[[ DATA EXTRACT, beginning ]]

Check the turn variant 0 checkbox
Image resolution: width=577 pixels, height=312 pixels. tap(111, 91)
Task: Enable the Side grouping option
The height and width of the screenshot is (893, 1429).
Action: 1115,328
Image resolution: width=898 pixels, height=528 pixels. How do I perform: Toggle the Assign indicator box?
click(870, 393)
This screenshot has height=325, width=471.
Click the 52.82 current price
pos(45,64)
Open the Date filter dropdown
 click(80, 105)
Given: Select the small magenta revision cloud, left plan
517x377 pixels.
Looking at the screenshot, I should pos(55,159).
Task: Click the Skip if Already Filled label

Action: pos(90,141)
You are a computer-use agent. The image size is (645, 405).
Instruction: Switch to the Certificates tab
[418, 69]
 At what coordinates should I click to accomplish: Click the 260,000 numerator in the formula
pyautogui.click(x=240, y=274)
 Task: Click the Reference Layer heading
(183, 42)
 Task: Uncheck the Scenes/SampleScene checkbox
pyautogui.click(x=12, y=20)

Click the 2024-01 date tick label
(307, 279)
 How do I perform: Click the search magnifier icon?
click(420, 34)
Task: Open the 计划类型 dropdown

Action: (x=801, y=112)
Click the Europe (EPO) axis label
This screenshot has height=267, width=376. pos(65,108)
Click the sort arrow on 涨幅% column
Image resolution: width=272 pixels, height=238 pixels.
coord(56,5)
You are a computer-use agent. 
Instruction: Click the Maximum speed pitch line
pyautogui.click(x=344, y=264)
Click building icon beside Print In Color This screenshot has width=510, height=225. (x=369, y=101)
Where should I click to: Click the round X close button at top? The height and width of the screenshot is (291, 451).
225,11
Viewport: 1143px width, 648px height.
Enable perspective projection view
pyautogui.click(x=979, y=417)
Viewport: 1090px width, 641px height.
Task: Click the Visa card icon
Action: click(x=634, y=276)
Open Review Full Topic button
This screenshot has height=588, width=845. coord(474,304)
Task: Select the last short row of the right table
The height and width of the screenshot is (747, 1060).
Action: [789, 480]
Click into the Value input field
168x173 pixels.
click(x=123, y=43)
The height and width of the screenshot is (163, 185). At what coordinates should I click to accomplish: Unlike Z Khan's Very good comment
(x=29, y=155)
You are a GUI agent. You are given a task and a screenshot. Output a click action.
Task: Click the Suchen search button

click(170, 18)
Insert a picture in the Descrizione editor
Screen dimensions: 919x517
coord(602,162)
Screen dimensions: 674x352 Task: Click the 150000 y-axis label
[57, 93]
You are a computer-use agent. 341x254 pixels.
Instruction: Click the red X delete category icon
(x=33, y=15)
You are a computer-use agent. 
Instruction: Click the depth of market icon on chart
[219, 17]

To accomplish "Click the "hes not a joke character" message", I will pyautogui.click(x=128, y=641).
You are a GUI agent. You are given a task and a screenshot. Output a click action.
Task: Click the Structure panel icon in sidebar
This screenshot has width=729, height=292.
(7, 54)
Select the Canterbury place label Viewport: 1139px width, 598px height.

[[ DATA EXTRACT, end ]]

- **ACTION ITEM**
Word for word, output the records that appear above.

- **COMPLETED EXERCISE**
Check the turn variant 0 checkbox
Image resolution: width=577 pixels, height=312 pixels. tap(111, 91)
Task: Enable the Side grouping option
The height and width of the screenshot is (893, 1429).
Action: 1115,328
Image resolution: width=898 pixels, height=528 pixels. How do I perform: Toggle the Assign indicator box?
click(870, 393)
This screenshot has height=325, width=471.
Click the 52.82 current price
pos(45,64)
Open the Date filter dropdown
 click(80, 105)
Given: Select the small magenta revision cloud, left plan
517x377 pixels.
Looking at the screenshot, I should pos(55,159).
Task: Click the Skip if Already Filled label

Action: pos(90,141)
You are a computer-use agent. The image size is (645, 405).
Instruction: Switch to the Certificates tab
[418, 69]
 At what coordinates should I click to accomplish: Click the 260,000 numerator in the formula
pyautogui.click(x=240, y=274)
 Task: Click the Reference Layer heading
(183, 42)
 Task: Uncheck the Scenes/SampleScene checkbox
pyautogui.click(x=12, y=20)

Click the 2024-01 date tick label
(307, 279)
 How do I perform: Click the search magnifier icon?
click(420, 34)
Task: Open the 计划类型 dropdown

Action: (x=801, y=112)
Click the Europe (EPO) axis label
This screenshot has height=267, width=376. pos(65,108)
Click the sort arrow on 涨幅% column
Image resolution: width=272 pixels, height=238 pixels.
coord(56,5)
You are a computer-use agent. 
Instruction: Click the Maximum speed pitch line
pyautogui.click(x=344, y=264)
Click building icon beside Print In Color This screenshot has width=510, height=225. (x=369, y=101)
Where should I click to: Click the round X close button at top? The height and width of the screenshot is (291, 451).
225,11
Viewport: 1143px width, 648px height.
Enable perspective projection view
pyautogui.click(x=979, y=417)
Viewport: 1090px width, 641px height.
Task: Click the Visa card icon
Action: click(x=634, y=276)
Open Review Full Topic button
This screenshot has height=588, width=845. coord(474,304)
Task: Select the last short row of the right table
The height and width of the screenshot is (747, 1060).
Action: [789, 480]
Click into the Value input field
168x173 pixels.
click(x=123, y=43)
The height and width of the screenshot is (163, 185). At what coordinates should I click to accomplish: Unlike Z Khan's Very good comment
(x=29, y=155)
You are a GUI agent. You are given a task and a screenshot. Output a click action.
Task: Click the Suchen search button

click(170, 18)
Insert a picture in the Descrizione editor
Screen dimensions: 919x517
coord(602,162)
Screen dimensions: 674x352 Task: Click the 150000 y-axis label
[57, 93]
You are a computer-use agent. 341x254 pixels.
Instruction: Click the red X delete category icon
(x=33, y=15)
You are a computer-use agent. 
Instruction: Click the depth of market icon on chart
[219, 17]

To accomplish "Click the "hes not a joke character" message", I will pyautogui.click(x=128, y=641).
You are a GUI agent. You are given a task and a screenshot. Output a click action.
Task: Click the Structure panel icon in sidebar
This screenshot has width=729, height=292.
(7, 54)
Select the Canterbury place label Viewport: 1139px width, 598px height.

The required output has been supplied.